His boyhood ambition of space flight inspired the creation of Blue Origin, an aerospace business that is researching technology to provide clients with access to space travel. Bezos is one of the world's wealthiest persons, according to the Bloomberg Billionaires Index, with an estimated net worth of $28 billion.

Jeff Bezos Buys $250 Million For The Washington Post
Bezos will pay $250 million in cash for the newspaper, according to the firm, which is a little more than pocket change for the world's third-richest billionaire. (In a perhaps related occurrence, Bezos just made around $186 million in cash from the sale of Amazon stock.)
The transaction has nothing to do with Amazon, which is Bezos' primary source of income. According to the article, the transaction should be finalized within the next 60 days. After the deal is completed, the Washington Post will adopt a new name but will remain publicly traded. Notably absent from the transaction are Foreign Policy magazine, Slate.com, Root.com, and the WaPo Labs digital-development business.
“I don’t want to imply that I have a worked-out plan. This will be uncharted terrain and it will require experimentation,” Bezos told the Post. “But the key thing I hope people will take away from this is that the values of The Post do not need changing. The duty of the paper is to the readers, not the owners.”
With a 136-year tradition of breaking major political news, The Washington Post is one of the country's most renowned media. It is possibly most remembered for breaking the news of the Watergate affair in 1974, which led to President Richard Nixon's resignation. (There's even a movie about it called All The President's Men, which is pretty much mandatory watching for anyone going to college for a journalism degree.) In recent years, though, it's grown increasingly difficult for the newspaper industry to stay successful, whether at the Post or anyplace else.
"Every member of my family started out with the same emotion—shock—in even thinking about selling The Post," Washington Post CEO Donald Graham (also a Facebook board member) told the publication. "But when the idea of a transaction with Jeff Bezos came up, it altered my feelings.
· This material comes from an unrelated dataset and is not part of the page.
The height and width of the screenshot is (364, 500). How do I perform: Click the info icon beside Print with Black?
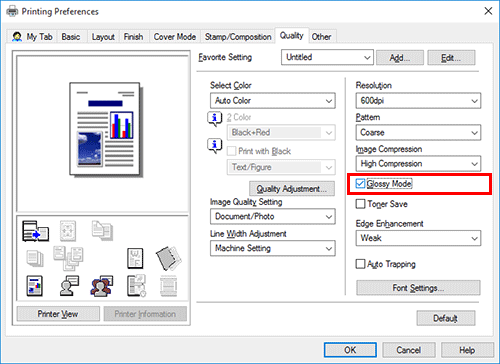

The Post could have survived under the company’s ownership and been profitable for the foreseeable future. But we wanted to do more than survive. I’m not saying this guarantees success but it gives us a much greater chance of success."
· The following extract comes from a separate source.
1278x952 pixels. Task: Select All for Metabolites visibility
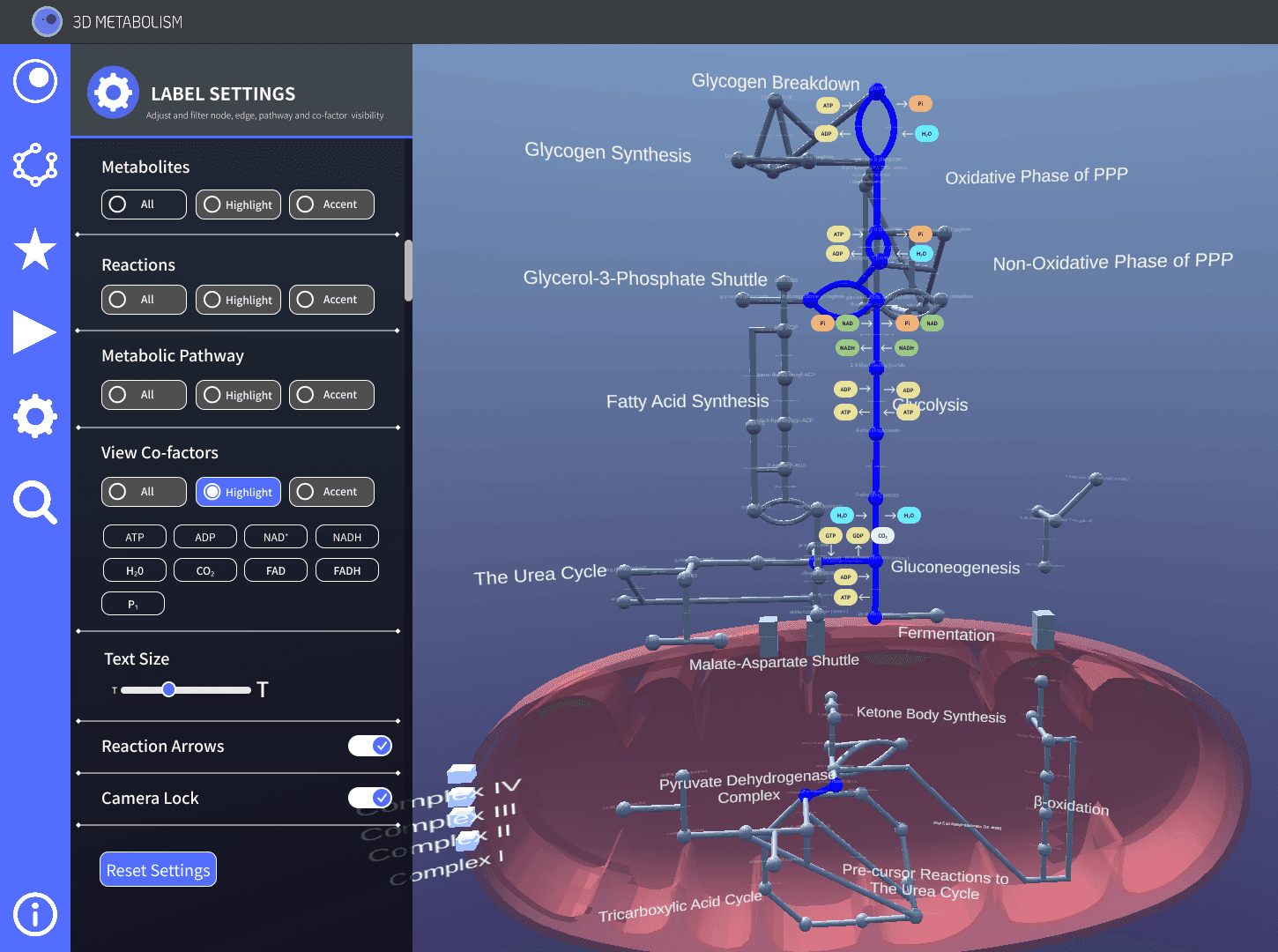point(144,204)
According to the Post, the Graham family, who had owned the publication for the previous 80 years, contacted a "half dozen" possible purchasers before choosing on Bezos.
This isn't Bezos's first foray into the media industry. He spent $5 million in the tech news network Business Insider in April, a magazine with a significantly different editorial bent than the Washington Post. And, while the news/media sector isn't exactly a money-making machine these days, it's a nice fit for Bezos, who has previously stated that he prefers long-term thinking above short-term earnings. (For instance, look at Amazon's quarterly profit reports.)

How Did Jeff Bezos Get Rich?
Wealth. Bezos became a millionaire for the first time in 1997 when he raised $54 million through Amazon's first public offering (IPO). He was included to the Forbes World's Billionaires list for the first time in 1999, with a recorded net worth of $10.1 billion. A year later, his net worth had dropped by 40.5 percent to $6.1 billion.
How Much Does Jeff Bezos Make A Day?
This equates to $6.25 billion each month, $1.44 billion per week, $205 million per day, $8.56 million per hour, and $142,667 per minute. As a result, Mr. Bezos' personal fortune may have climbed by $1.57 million during the 11-minute Blue Origin journey.